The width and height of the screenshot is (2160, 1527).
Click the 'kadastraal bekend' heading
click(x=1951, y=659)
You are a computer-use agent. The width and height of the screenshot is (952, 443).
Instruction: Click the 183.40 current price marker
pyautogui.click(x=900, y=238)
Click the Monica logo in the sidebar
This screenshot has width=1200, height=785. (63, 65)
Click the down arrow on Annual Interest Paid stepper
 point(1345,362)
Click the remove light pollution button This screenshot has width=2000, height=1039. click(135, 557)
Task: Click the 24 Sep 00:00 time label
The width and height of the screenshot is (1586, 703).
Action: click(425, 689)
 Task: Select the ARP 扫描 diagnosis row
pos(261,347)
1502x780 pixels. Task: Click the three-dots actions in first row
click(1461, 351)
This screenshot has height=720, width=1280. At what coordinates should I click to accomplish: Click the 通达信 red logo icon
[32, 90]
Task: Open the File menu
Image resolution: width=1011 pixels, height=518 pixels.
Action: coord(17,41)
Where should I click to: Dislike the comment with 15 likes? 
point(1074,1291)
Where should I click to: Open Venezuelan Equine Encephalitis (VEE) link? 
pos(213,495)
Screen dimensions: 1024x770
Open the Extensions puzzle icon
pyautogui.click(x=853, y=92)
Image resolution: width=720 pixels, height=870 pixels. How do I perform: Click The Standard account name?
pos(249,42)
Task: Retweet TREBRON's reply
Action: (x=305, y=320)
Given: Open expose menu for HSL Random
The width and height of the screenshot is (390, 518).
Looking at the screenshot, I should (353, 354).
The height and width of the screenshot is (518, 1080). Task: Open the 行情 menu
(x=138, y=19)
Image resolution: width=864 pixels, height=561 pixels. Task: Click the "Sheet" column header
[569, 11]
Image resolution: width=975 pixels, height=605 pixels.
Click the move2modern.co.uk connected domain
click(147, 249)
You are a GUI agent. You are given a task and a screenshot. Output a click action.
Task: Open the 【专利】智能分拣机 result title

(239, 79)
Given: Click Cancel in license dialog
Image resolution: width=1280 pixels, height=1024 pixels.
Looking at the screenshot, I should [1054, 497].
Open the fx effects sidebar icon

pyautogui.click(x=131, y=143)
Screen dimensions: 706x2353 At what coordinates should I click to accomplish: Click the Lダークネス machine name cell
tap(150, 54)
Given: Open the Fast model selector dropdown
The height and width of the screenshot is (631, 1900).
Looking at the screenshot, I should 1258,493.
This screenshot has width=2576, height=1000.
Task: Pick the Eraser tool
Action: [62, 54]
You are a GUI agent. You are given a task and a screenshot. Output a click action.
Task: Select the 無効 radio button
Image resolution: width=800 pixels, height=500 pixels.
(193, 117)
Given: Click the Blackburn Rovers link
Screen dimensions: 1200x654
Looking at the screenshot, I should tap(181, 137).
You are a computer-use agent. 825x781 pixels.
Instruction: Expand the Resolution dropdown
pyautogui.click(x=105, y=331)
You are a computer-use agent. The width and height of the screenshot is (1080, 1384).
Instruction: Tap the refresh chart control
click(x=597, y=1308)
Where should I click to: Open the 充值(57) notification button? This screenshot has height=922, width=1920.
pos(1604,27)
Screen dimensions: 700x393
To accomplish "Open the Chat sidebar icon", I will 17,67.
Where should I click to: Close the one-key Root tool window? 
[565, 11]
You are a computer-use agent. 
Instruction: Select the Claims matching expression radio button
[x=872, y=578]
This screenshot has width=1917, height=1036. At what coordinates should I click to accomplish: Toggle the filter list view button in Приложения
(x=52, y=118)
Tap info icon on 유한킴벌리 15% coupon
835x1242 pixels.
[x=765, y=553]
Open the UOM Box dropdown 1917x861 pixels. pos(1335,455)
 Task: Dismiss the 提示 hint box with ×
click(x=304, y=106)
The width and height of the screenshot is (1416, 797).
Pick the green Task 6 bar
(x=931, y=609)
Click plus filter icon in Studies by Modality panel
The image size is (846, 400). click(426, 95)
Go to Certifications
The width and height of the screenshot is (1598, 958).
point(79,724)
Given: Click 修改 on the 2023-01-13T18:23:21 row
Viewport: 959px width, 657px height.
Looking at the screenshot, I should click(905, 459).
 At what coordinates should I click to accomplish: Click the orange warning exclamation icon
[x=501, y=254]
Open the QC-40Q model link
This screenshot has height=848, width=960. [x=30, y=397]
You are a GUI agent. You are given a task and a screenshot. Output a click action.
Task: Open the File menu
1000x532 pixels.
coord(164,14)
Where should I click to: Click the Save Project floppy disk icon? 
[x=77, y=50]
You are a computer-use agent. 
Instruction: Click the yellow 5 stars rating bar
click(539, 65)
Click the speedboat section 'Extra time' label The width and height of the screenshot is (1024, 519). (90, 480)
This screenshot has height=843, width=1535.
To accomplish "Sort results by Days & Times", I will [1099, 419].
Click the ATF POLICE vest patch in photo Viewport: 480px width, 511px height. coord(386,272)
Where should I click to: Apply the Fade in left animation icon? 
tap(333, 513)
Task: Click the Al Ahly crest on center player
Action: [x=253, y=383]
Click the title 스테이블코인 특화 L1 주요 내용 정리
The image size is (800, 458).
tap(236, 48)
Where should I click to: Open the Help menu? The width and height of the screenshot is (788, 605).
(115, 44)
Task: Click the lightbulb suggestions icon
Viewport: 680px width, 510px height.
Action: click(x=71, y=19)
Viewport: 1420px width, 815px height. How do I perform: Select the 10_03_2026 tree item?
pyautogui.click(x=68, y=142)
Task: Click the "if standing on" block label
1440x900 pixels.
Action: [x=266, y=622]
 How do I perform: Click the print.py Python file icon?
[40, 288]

Instructions to follow >> The lines to quote run from the one containing "1440x900 pixels." through the final line of the material above; please give them exactly, both ends included, and nothing else.

Solution below >>
1440x900 pixels.
Action: [x=266, y=622]
 How do I perform: Click the print.py Python file icon?
[40, 288]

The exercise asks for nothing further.